In my experience, boards are made up of individuals who are highly intelligent, very smart, sophisticated people, often renown and highly respected in their sphere of influence. And yet collectively, such positive traits appear to be no guarantee for effective governance, nor do they appear to mitigate corporate governance failings.
Taking a fairly short trip down memory lane, we encounter numerous governance failings in the corporate, not-for-profit, and indeed the FE sector. A study of these clearly shows a number of themes that played a contributory factor in the demise of these institutions, and provide us with some key ingredients that are fundamental to good and effective governance, whatever the structure of that governance is. I’m going to focus on 3 key areas where had there been more training and development, it’s possible that such could have prevented the failings in governance and ultimately, the collapse of the institution.
Three key areas of knowledge and skills that those on boards need, are:
a. To understand how the business operates
b. To understand the context and sector in which the business operates
c. To understand and practice the art of governance
If we take the Enron case as an example of corporate governance failings, we can see that both (a) and (b) were clearly missing. Jeff Skilling, the CEO at Enron, put together a board consisting of the most eminent persons – ex-vice presidents, Lords, Harvard professors, etc. Yet it took one young, brave, female journalist, who put her hand up and asked the ‘stupid’ question, ‘but I don’t understand how this company is making money’, for it to become clear that no-one on the board understood how the company operated. As it turns out, it was built on a giant fraud. In addition, the non-executive directors on that board didn’t have experience in the energy sector either.
When we recruit to boards, we typically look for subject matter experts in a variety of areas, usually aligned to the strategic plan, and that is right. However, it is a dangerous position for the institution, if its board is made up of individiuals who have expertise in only one area. This severely limits the depth of dialogue and debate and leads to over-reliance on the ‘expert’, hampering the decision-making process. So, whilst we need a breadth of coverage on a board that meets all areas of priority, we also need depth – at least one other person with knowledge of each of those priority areas, giving a strategic and predetermined overlap of expertise and experience (in addition to any diversity measures set by the board).

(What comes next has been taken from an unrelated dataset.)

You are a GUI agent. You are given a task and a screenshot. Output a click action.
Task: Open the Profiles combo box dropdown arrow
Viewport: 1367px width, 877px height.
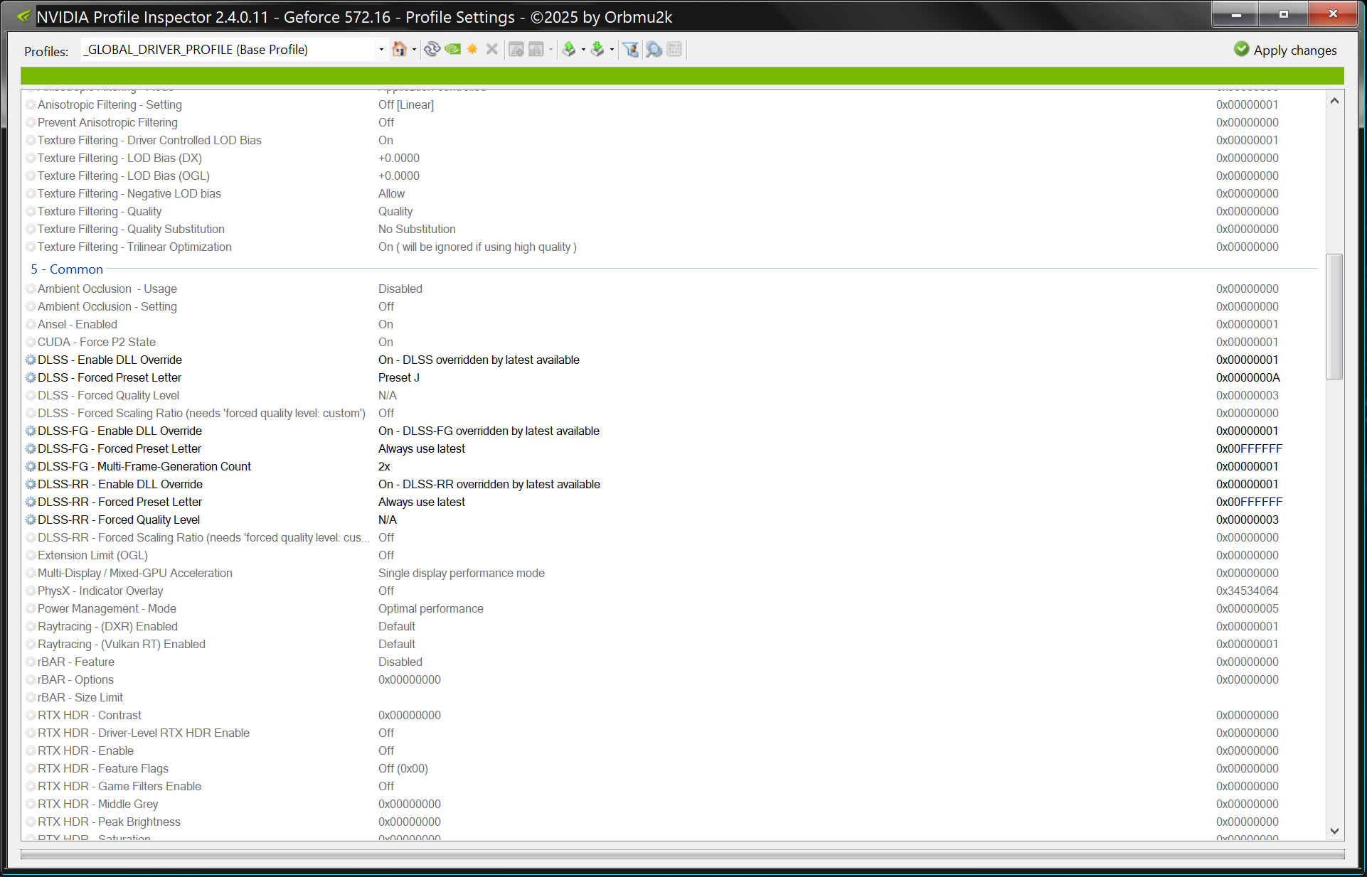pyautogui.click(x=381, y=49)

It is not easy to recruit governors with the ideal fit of skills and experience, and therefore there is a need to train and develop governors, through formal means and/or engagement with the institution, such as link visits and events attendance, in order to ensure there is a sufficient depth of knowledge and skills available.

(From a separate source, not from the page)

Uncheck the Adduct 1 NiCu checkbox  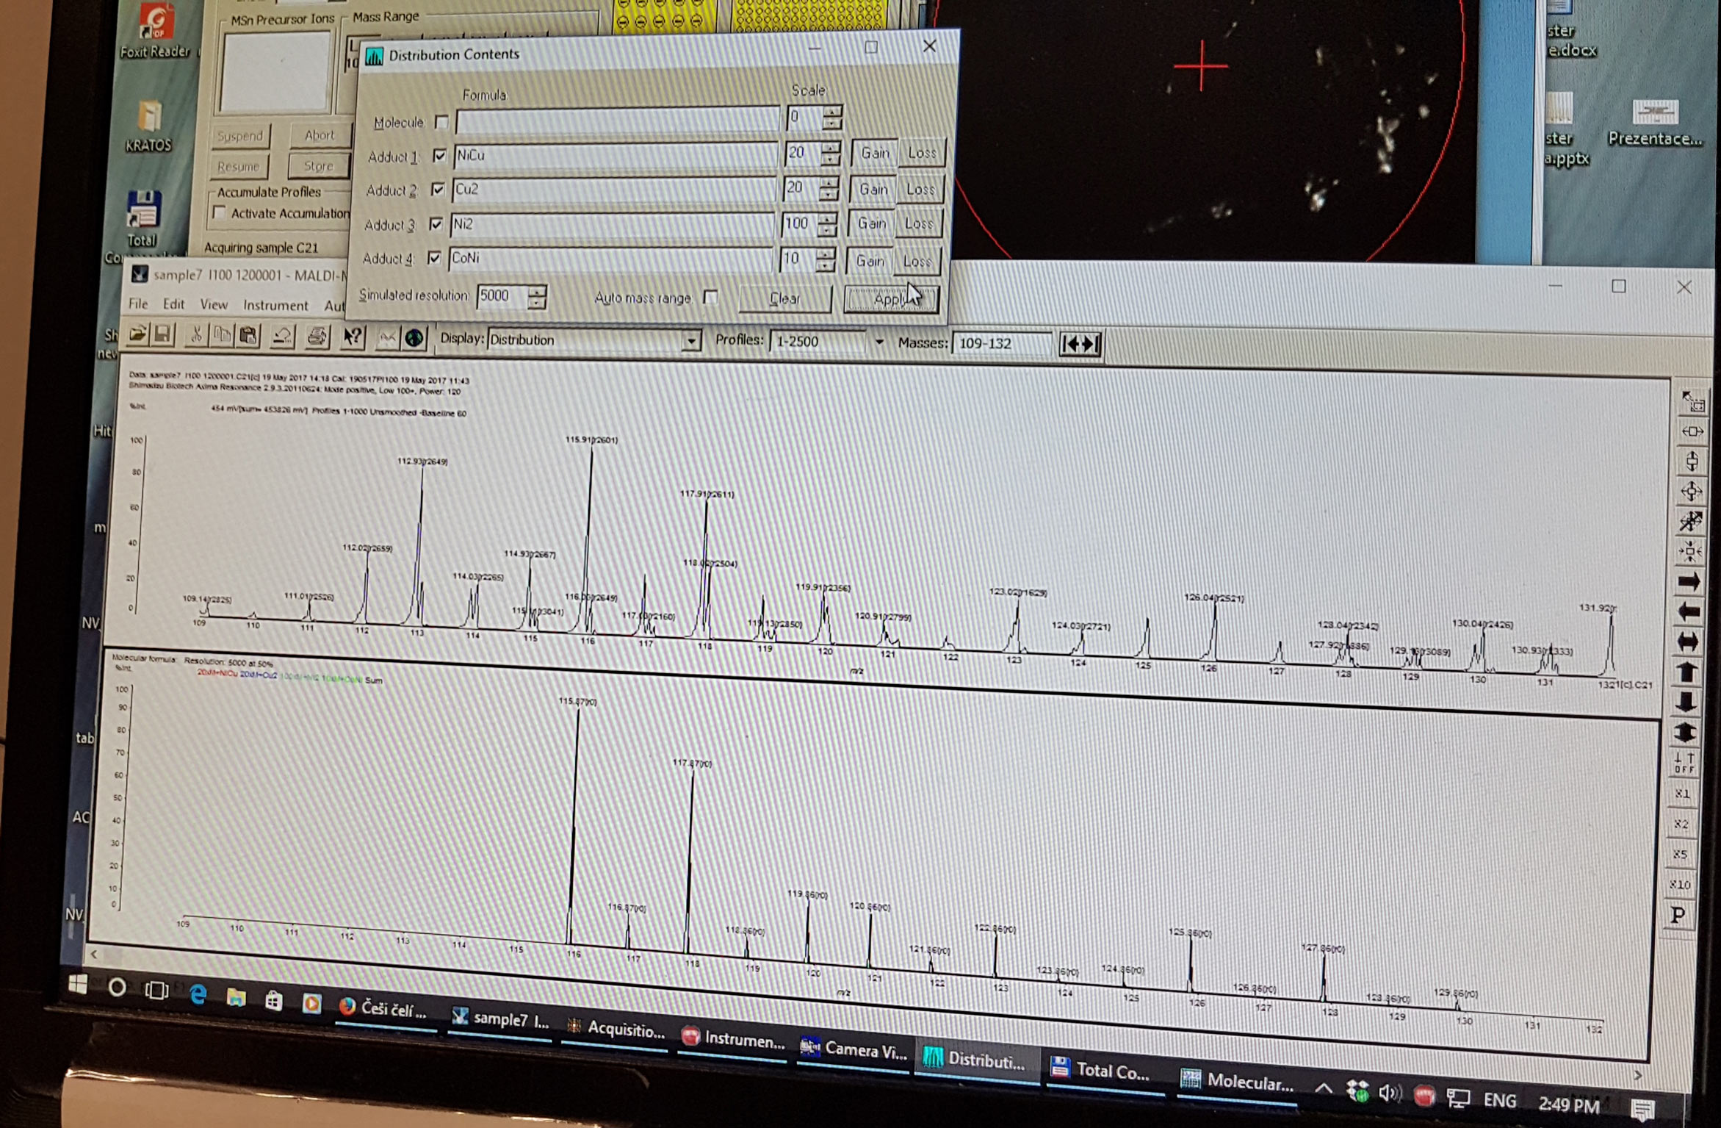439,156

Whilst the members of Enron’s board sat on over 120 boards between them, many of our governors have not held a non-executive position previously. Therefore, learning the art of governance is a priority. Without either experience or training, it is all too easy for such governors to slip into acting as unpaid consultants in their area of expertise and being overly reliant on other governors’ expertise in areas in which they have no knowledge. Of course, no-one can know everything and that is not the expectation, but the board is a collective decision-making body, where all governors are accountable for the decisions taken by the board, regardless of whether or not they understood or even agreed with the issue. Gaining further knowledge and skills, leads not only to better decision-making and more effective governance, but it is a form of ‘insurance’ every member should be keen to gain.
Making the transition from an executive position to a non-executive position, can be made smoother with support and the gaining of new knowledge and skills. The change from ‘doing’ to ‘enabling’, from ‘leading’ to ‘being the guide on the side’ is not always easy and being able to fully inhabit the role required for governing, takes practice and learning.
Gaining knowledge and expertise in these 3 key areas, enables governors to really focus their inquiries (support and challenge) in areas that will more likely add value, through dialogue, debate, and decision-making, to the management team and therefore ultimately, the institution and its stakeholders.